Rohl, who appears seriously to have confused the Cain-ite Enoch with the Seth-ite Enoch (the latter being the subject of the Books of Enoch), has nonetheless made the plausible suggestion that the Anunnaki or legendary ‘founding fathers’ of Mesopotamian folklore (we met them previously in the Adapa legend) were Enoch-ites (Lost Testament, p. 33):
This eponymous founder [Enoch] of the third dynasty of the Adamites would be remembered by his distant descendants as the first builder of cities. Apocryphal works (the Books of Enoch) would be written about him, portraying this legendary figure as the first ‘holy man’ in history. So worthy was this man of god and sage that the angels took him away from mankind and carried him up to heaven. His name – Enoch (Hebrew Hanok = ‘founder’) – was given to the pre-eminent Sumerian city of Uruk (biblical Erech) in its original Sumerian form Unuk. The Mesopotamian civilizations of later centuries elevated Enoch and the ‘mighty men’ of the primeval age who followed him to the status of gods whom they called Anunnaki or Anunna (‘founders’). The name Anunnaki can also be understood as ‘the ones of heaven and earth’ – in other words those who came from heaven (an) to settle on earth (ki) or from the mountains to the alluvial plain. They were mortal men who became gods.

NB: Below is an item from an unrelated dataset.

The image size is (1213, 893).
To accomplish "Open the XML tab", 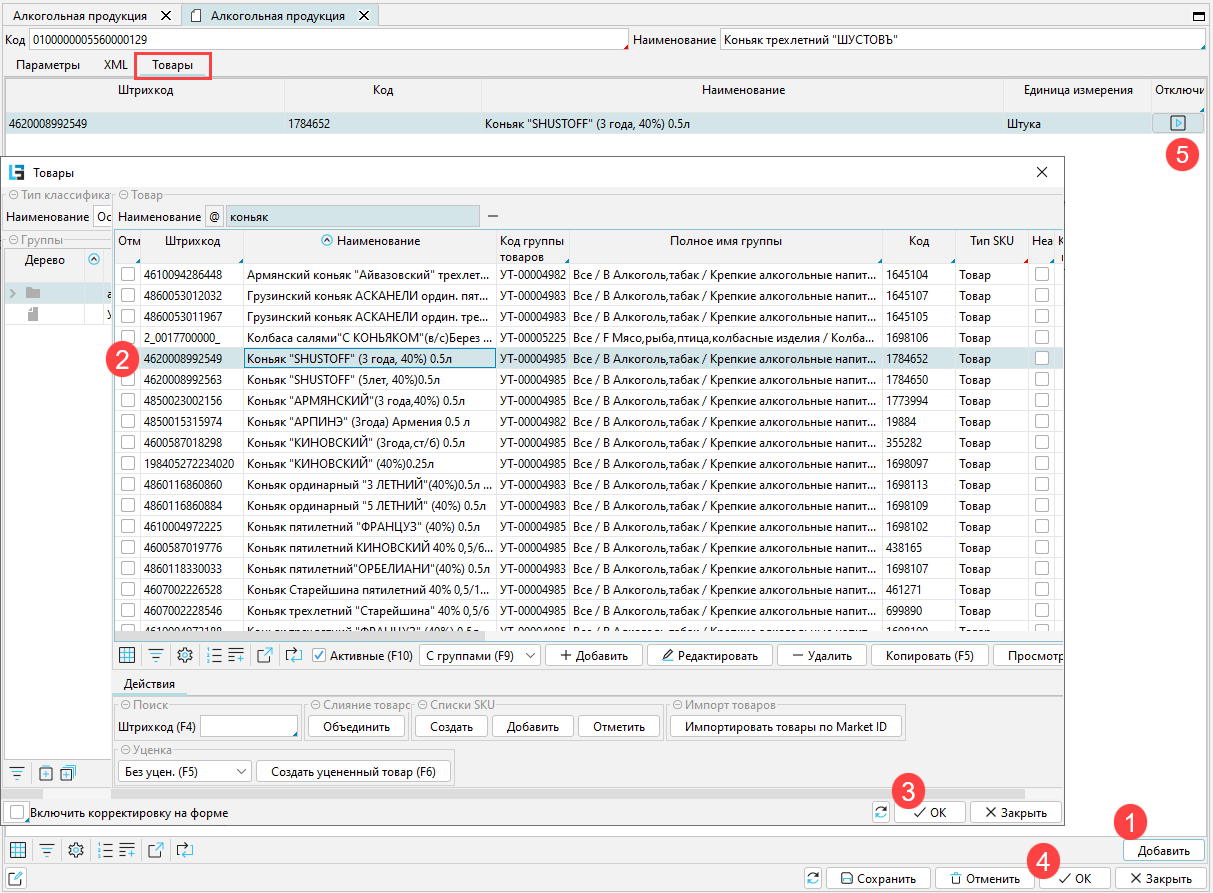I will 115,65.
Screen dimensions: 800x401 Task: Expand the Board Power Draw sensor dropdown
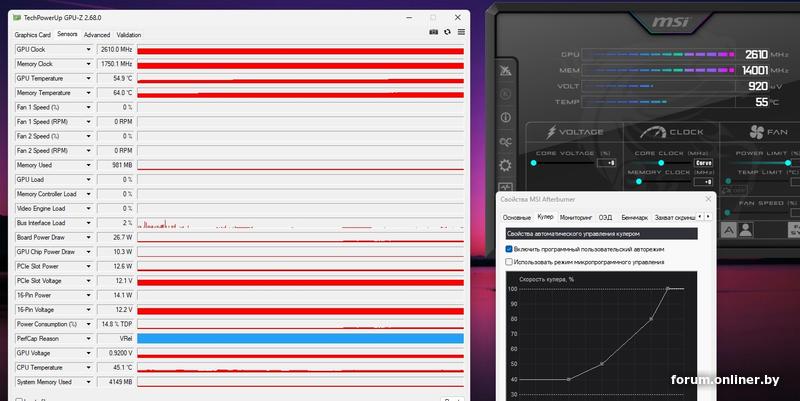click(91, 237)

When the gods were Man … [Atrahasis Epic, line 1]
… The Egyptians also knew them [i.e. the Anunnaki] as the mythological founders of civilization, known as the Shebtiu.
[End of quote].
Highly cultured, too, was the Seth-ite Enoch, if one is to believe this testimony about him from the Book of Jubilees: “[Enoch] was the first among men that were born on Earth who learnt writing and knowledge and wisdom and who wrote down the signs of heaven according to their months in a book”. [Though I would imagine that these words would be even more applicable to Adam himself]. This same Enoch was reputed to have been taught mathematics and knowledge of the planets and the calendar during his heavenly journey, and, most interestingly, was shown the location of the ‘Seven Metal Mountains’ on Earth in the West. Could this last possibly be a reference to the western mountains of Saudi Arabia (“Havilah”), area of the “Pishon” river, with its gold-rich mines on the flanks of Mount (Jebel) Mahd adh Dhahab (“Cradle of Gold”), and its precious stones?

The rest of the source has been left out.